When Happiness Does Not Lie Around the Corner

From The Wisdom of Insecurity: A Message for an Age of Anxiety (1951), by Alan Watts.

Thus the “brainy” economy designed to produce this happiness is a fantastic vicious circle which must either manufacture more and more pleasures or collapse–providing a constant titillation of the ears, eyes, and nerve ends with incessant streams of almost inescapable noise and visual distractions. The perfect “subject” for the aims of this economy is the person who continuously itches his ears with the radio, preferably using the portable kind which can go with him at all hours and in all places. His eyes flit without rest from television screen, to newspaper, to magazine, keeping him in a sort of orgasm-with-out-release through a series of teasing glimpses of shiny automobiles, shiny female bodies, and other sensuous surfaces, interspersed with such restorers of sensitivity–shock treatments–as “human interest” shots of criminals, mangled bodies, wrecked airplanes, prize fights, and burning buildings.
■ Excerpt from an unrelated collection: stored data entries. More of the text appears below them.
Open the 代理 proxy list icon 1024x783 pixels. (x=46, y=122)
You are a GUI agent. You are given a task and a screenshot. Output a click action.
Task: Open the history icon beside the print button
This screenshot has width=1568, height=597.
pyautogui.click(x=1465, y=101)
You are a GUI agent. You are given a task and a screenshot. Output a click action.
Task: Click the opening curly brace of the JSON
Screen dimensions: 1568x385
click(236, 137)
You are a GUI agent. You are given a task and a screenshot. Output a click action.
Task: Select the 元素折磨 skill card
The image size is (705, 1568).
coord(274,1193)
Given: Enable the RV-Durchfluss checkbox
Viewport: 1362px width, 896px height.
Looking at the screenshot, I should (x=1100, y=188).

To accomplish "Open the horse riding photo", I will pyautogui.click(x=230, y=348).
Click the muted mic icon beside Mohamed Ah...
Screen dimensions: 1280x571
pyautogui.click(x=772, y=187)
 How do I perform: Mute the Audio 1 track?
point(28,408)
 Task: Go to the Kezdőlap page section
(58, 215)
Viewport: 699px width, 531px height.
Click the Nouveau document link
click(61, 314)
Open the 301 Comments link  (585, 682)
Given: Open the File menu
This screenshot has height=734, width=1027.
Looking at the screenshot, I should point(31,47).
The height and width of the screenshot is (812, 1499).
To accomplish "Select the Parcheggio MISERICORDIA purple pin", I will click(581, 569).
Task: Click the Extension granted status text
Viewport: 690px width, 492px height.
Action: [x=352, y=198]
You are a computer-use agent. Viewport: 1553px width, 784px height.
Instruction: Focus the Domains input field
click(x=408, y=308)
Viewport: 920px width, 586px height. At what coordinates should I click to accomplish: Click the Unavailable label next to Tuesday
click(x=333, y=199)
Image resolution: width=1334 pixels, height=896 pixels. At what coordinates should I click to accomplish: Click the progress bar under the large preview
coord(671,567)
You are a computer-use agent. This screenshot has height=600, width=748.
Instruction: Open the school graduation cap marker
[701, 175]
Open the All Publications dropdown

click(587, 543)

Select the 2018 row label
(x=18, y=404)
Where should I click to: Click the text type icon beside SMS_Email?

The literature or discourse that goes along with this is similarly manufactured to tease without satisfaction, to replace every partial gratification with a new desire.

For this stream of stimulants is designed to produce cravings for more and more of the same, though louder and faster, and these cravings drive us to do work which is of no interest save for the money it pays–to buy more lavish radios, sleeker automobiles, glossier magazines, and better television sets, all of which will somehow conspire to persuade us that happiness lies just around the corner if we will buy one more.